§ What you have to do
Reproduce every line of the material from the line with "You are a computer-use" to the line with "(x=718, y=279)", both ends included, with only the coordinates in the answers multiplied by 1.1 and rounded to whole numbers, halves rounded up. Leave all other numbers and text in those lines unchanged.

§ Task input
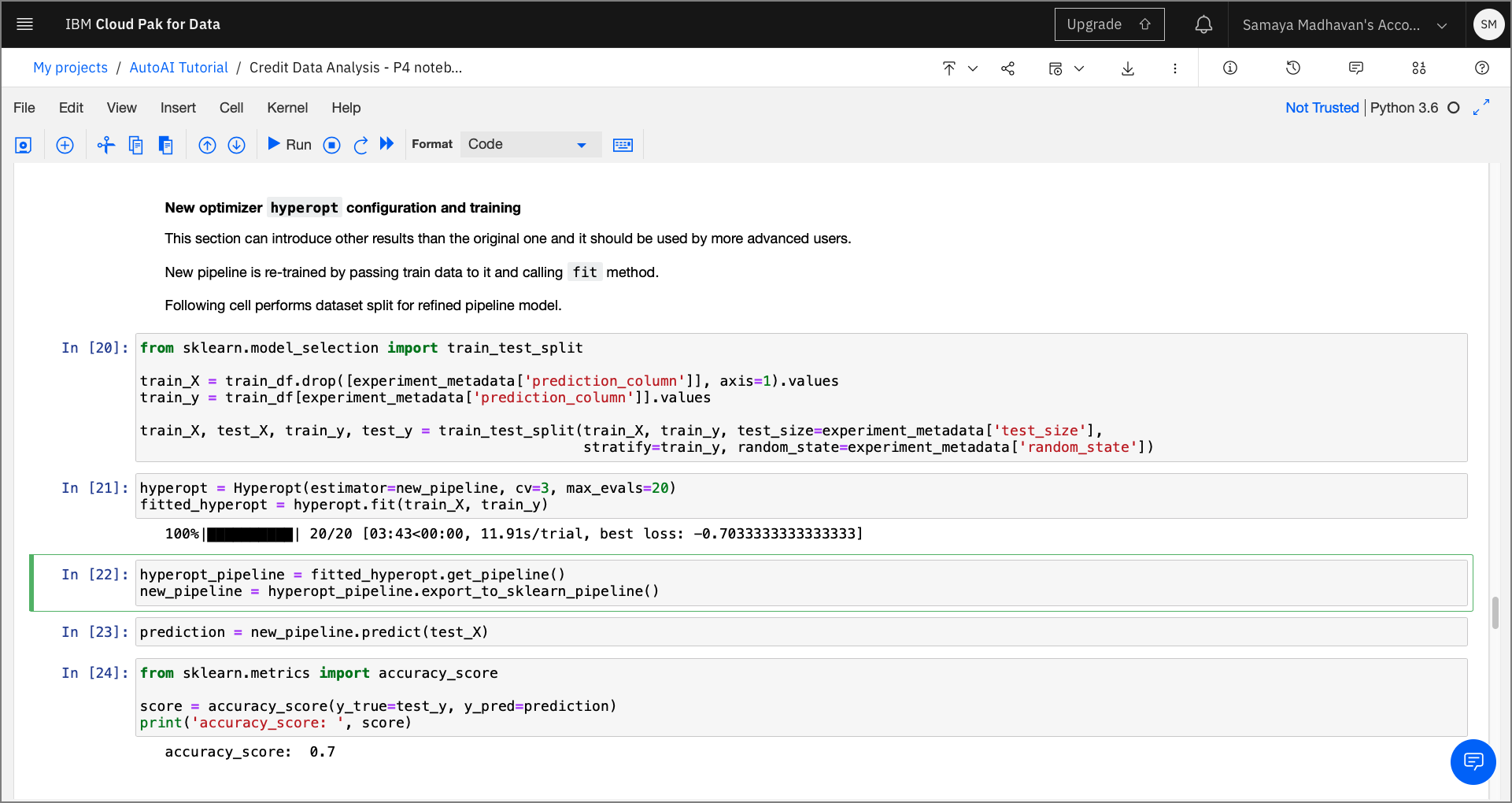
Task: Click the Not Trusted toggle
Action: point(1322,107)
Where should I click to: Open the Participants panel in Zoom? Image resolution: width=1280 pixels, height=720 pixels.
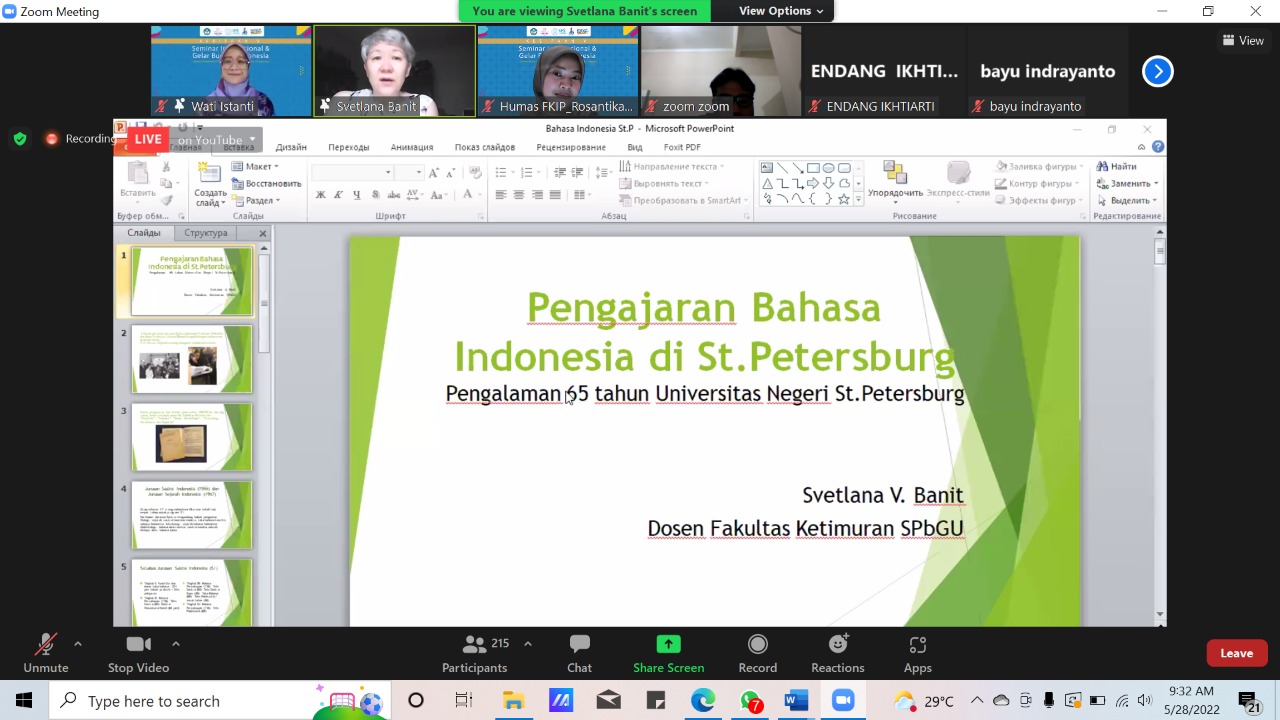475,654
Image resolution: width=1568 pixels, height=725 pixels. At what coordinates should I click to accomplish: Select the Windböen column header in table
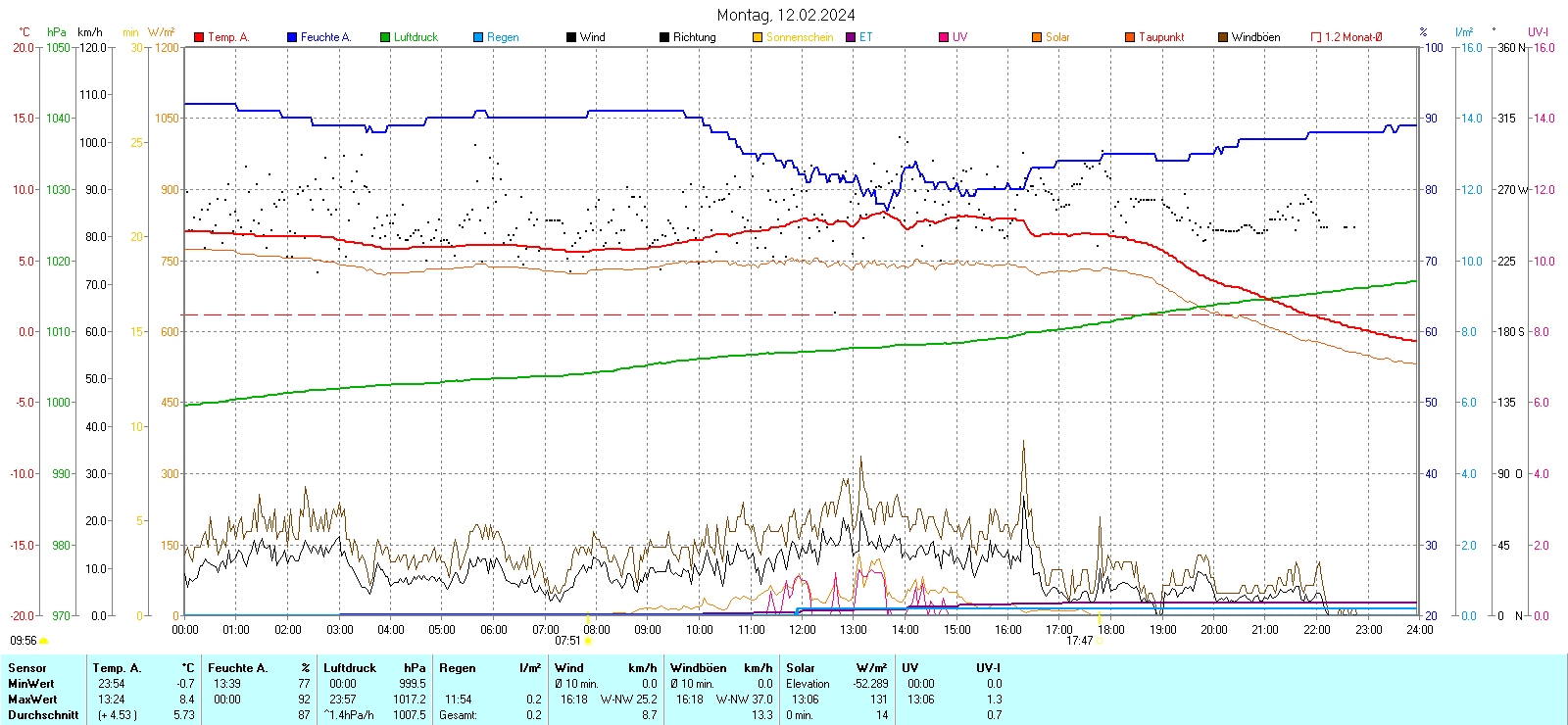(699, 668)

--

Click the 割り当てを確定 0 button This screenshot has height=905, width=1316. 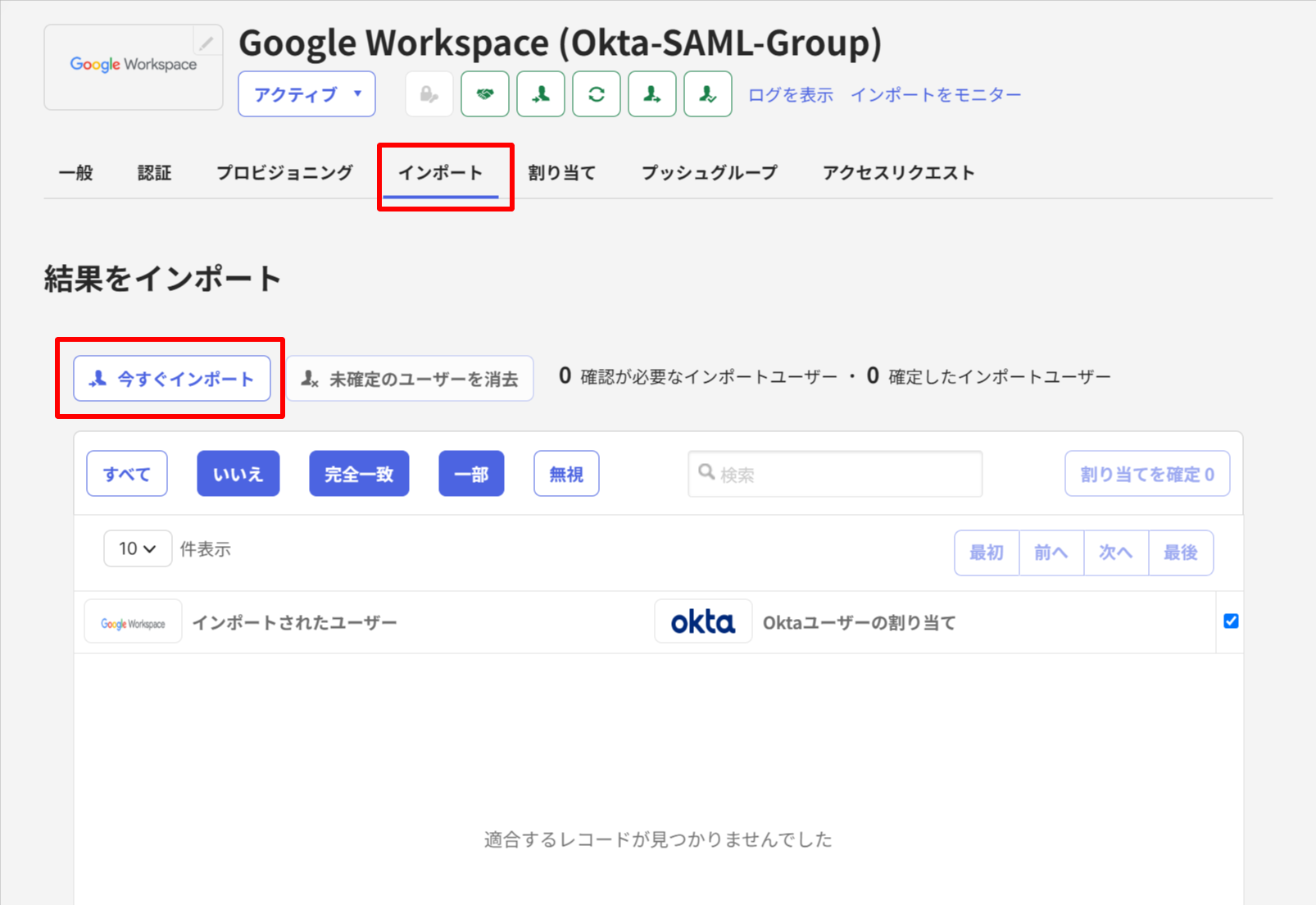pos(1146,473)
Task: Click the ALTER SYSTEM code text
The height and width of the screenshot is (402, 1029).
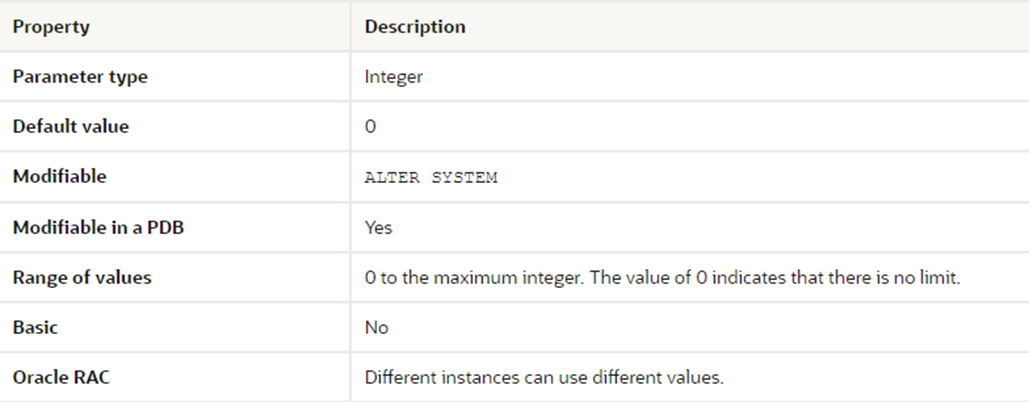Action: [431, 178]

--

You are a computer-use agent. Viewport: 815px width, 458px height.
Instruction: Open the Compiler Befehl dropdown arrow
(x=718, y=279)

§ Expected answer
You are a computer-use agent. Viewport: 815px width, 458px height.
Instruction: Open the Compiler Befehl dropdown arrow
(x=790, y=307)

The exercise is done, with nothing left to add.